Sneevliet : Mon bureau regroupe actuellement les facteurs/rices de Bruxelles-Villes, Anderlecht, St Gilles, Forest et Ixelles. Celleux de Watermael-Boitsfort et d’Auderghem n’ont pu nous rejoindre car leur déménagement tombait en période de confinement.
G : Comment se sont mises en place les mesures de protection des travailleurs/euses ?
S : Cela a été assez rapide. Dès le premier jour, on a vérifié les problèmes liés à la distanciation sociale. Des marquages au sol ont été organisés. Des commandes de gel ont été faites. Les équipes de nettoyage qui s’occupent aussi du nettoyage des véhicules ont été renforcées afin de pouvoir les désinfecter tous les jours. Il faut savoir qu’après réorganisation (Géoroute(1)Logiciel qui organise les tournées des facteurs/rices.), la majorité des facteurs/rices font leur tournée en voiture (nous en gérons près de 350 actuellement). C’est donc un outil de travail important pour nous.
Au niveau national, des règles de priorité de distribution ont été données et appliquées ainsi que des consignes de comportements à avoir avec nos usager.e.s (client.e.s) lors de la remise de paquets , de recommandés, de pension, …. En fonction de l’absentéisme, ce sont ces envois qui sont priorisés (surtout les paquets car c’est ça qui rapporte financièrement aux actionnaires de Bpost). Cela explique aussi le retard dans la distribution des autres produits. Mais dans mon bureau, il n’y a pas de pression excessive. Ce n’est pas le cas partout : je commence à entendre parler de harcèlement sur des facteurs/rices qui ne distribueraient pas assez de produits.
Il faut dire aussi que les facteurs/rices appliquent bien ces règles. Il est vrai qu’iels viennent avec la peur au ventre de contracter ou de propager le virus tant avec leurs collègues , leurs client.e.s que leur famille.
G : Qu’en pensent les postier.e.s ?
S : Tout d’abord que la direction locale a fait son maximum. Et nous leur mentionnons les manquements et lacunes. Les facteurs y ont été sensibles. Les lacunes sont facilement identifiables. On ne peut pas nous accuser de tirer sur le pianiste quand c’est le compositeur qui est mauvais.

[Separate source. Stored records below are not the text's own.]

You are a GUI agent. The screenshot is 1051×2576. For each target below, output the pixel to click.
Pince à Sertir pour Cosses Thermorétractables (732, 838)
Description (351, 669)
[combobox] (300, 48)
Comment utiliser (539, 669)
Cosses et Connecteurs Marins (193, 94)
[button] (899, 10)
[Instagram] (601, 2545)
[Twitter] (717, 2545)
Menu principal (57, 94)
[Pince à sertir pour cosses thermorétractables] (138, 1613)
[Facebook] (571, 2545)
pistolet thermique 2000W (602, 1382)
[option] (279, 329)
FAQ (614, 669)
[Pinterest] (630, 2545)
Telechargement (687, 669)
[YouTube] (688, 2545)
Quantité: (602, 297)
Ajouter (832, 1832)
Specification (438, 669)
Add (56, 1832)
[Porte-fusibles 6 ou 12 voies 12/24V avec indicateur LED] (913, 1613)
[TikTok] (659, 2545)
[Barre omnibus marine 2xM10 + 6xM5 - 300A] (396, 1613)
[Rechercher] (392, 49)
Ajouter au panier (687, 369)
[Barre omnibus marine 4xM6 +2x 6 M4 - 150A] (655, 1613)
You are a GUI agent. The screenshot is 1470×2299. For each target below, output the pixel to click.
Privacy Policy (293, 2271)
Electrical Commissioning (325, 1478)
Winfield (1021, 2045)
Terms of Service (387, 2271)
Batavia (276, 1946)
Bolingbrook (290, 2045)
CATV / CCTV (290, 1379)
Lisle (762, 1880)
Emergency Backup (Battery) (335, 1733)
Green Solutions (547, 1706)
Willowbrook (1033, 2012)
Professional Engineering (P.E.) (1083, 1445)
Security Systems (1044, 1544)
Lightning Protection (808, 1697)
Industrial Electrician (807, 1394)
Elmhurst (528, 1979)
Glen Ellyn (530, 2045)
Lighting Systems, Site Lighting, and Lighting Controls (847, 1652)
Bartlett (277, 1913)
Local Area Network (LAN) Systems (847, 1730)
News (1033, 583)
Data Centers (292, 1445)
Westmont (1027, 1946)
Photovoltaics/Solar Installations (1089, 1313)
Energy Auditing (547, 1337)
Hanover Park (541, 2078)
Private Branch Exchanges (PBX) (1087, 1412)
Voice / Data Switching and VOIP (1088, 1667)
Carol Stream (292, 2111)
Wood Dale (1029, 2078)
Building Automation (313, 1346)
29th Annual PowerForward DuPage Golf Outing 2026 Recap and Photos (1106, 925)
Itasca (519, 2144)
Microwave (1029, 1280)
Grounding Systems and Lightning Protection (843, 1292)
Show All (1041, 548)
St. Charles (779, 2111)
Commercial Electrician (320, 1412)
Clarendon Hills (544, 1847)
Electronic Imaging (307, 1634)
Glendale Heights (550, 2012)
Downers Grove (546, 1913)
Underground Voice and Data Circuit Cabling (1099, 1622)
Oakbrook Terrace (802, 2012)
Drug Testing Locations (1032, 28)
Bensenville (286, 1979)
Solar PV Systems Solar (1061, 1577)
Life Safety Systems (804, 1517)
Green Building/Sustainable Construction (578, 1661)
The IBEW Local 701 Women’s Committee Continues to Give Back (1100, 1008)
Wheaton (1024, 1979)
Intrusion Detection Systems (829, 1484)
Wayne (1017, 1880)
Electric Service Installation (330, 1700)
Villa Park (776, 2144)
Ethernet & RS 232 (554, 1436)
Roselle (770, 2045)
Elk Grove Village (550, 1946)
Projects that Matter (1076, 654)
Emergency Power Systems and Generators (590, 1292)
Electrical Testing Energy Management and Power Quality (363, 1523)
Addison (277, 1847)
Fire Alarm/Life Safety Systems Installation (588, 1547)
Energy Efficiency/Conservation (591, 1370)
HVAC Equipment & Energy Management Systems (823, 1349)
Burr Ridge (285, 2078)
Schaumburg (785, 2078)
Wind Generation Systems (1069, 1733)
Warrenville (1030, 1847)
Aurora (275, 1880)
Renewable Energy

L’absence de masques, de testeurs dépend de l’incompétence gouvernementale et non pas du management local. Cela accentue les craintes des postiers qui plus que d’autres peuvent contracter le virus n’importe où, n’importe quand. En ville, un.e postier.e est en contact avec près de 800 personnes différentes par jour.
G : Peux-tu nous parler de l’absentéisme ?
S : Tout d’abord, je n’ai pas entendu qu’un.e travailleur/euse serait venu.e travailler en ayant des symptômes de Covid-19. À ce niveau-là, c’est l’Omerta. Pas de test, pas de chiffre, pas de malade. Cela ne veut pas non plus dire que personne n’est infecté. Je sais que les facteurs/rices ont l’habitude de travailler par tous les temps et acquièrent une résistance physique plus grande qu’un administratif mais il serait étonnant que sur 25.000 postier.e.s, personne n’ait été atteint.e. On ne le sait pas car personne n’a été testé. Donc, la majorité des absent.e.s aujourd’hui, ce sont celleux qui craignent de le contracter dans les transports en commun, en faisant leur tournée, avec des collègues et qui craignent de le ramener dans leur familles. On vacille entre le civisme et la peur.
G : Tu parlais des transports en commun, quel est le problème ?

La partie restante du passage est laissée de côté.